*** Opening RECORDS SHOWN ***
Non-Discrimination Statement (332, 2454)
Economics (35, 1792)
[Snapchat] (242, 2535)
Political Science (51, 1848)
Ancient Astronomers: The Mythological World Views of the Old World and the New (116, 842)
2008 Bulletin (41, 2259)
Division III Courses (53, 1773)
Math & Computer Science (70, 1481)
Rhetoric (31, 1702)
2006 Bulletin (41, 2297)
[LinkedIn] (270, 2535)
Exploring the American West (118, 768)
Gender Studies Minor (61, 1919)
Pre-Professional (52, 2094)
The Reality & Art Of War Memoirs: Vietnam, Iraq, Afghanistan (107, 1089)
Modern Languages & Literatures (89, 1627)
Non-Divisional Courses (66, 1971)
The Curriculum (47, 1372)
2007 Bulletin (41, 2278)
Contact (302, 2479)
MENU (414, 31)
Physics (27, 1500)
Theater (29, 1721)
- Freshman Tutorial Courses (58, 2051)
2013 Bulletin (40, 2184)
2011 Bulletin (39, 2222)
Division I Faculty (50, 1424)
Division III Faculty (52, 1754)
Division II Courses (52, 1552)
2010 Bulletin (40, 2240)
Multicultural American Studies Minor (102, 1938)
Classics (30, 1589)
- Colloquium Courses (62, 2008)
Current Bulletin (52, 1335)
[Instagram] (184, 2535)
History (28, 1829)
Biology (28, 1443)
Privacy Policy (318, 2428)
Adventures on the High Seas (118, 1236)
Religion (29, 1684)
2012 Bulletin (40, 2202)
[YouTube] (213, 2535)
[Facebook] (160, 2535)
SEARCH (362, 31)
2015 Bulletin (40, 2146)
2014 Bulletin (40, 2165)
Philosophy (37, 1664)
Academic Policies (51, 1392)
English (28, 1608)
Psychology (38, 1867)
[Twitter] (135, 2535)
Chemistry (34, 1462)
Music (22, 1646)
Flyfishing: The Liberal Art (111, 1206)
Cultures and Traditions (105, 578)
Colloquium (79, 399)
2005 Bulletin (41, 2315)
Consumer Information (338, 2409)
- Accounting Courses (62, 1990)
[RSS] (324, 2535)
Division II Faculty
*** Closing RECORDS SHOWN ***
• WHAT YOU SHOULD DO
Send back every entry precisely as given.

• TASK ANSWER
Non-Discrimination Statement (332, 2454)
Economics (35, 1792)
[Snapchat] (242, 2535)
Political Science (51, 1848)
Ancient Astronomers: The Mythological World Views of the Old World and the New (116, 842)
2008 Bulletin (41, 2259)
Division III Courses (53, 1773)
Math & Computer Science (70, 1481)
Rhetoric (31, 1702)
2006 Bulletin (41, 2297)
[LinkedIn] (270, 2535)
Exploring the American West (118, 768)
Gender Studies Minor (61, 1919)
Pre-Professional (52, 2094)
The Reality & Art Of War Memoirs: Vietnam, Iraq, Afghanistan (107, 1089)
Modern Languages & Literatures (89, 1627)
Non-Divisional Courses (66, 1971)
The Curriculum (47, 1372)
2007 Bulletin (41, 2278)
Contact (302, 2479)
MENU (414, 31)
Physics (27, 1500)
Theater (29, 1721)
- Freshman Tutorial Courses (58, 2051)
2013 Bulletin (40, 2184)
2011 Bulletin (39, 2222)
Division I Faculty (50, 1424)
Division III Faculty (52, 1754)
Division II Courses (52, 1552)
2010 Bulletin (40, 2240)
Multicultural American Studies Minor (102, 1938)
Classics (30, 1589)
- Colloquium Courses (62, 2008)
Current Bulletin (52, 1335)
[Instagram] (184, 2535)
History (28, 1829)
Biology (28, 1443)
Privacy Policy (318, 2428)
Adventures on the High Seas (118, 1236)
Religion (29, 1684)
2012 Bulletin (40, 2202)
[YouTube] (213, 2535)
[Facebook] (160, 2535)
SEARCH (362, 31)
2015 Bulletin (40, 2146)
2014 Bulletin (40, 2165)
Philosophy (37, 1664)
Academic Policies (51, 1392)
English (28, 1608)
Psychology (38, 1867)
[Twitter] (135, 2535)
Chemistry (34, 1462)
Music (22, 1646)
Flyfishing: The Liberal Art (111, 1206)
Cultures and Traditions (105, 578)
Colloquium (79, 399)
2005 Bulletin (41, 2315)
Consumer Information (338, 2409)
- Accounting Courses (62, 1990)
[RSS] (324, 2535)
Division II Faculty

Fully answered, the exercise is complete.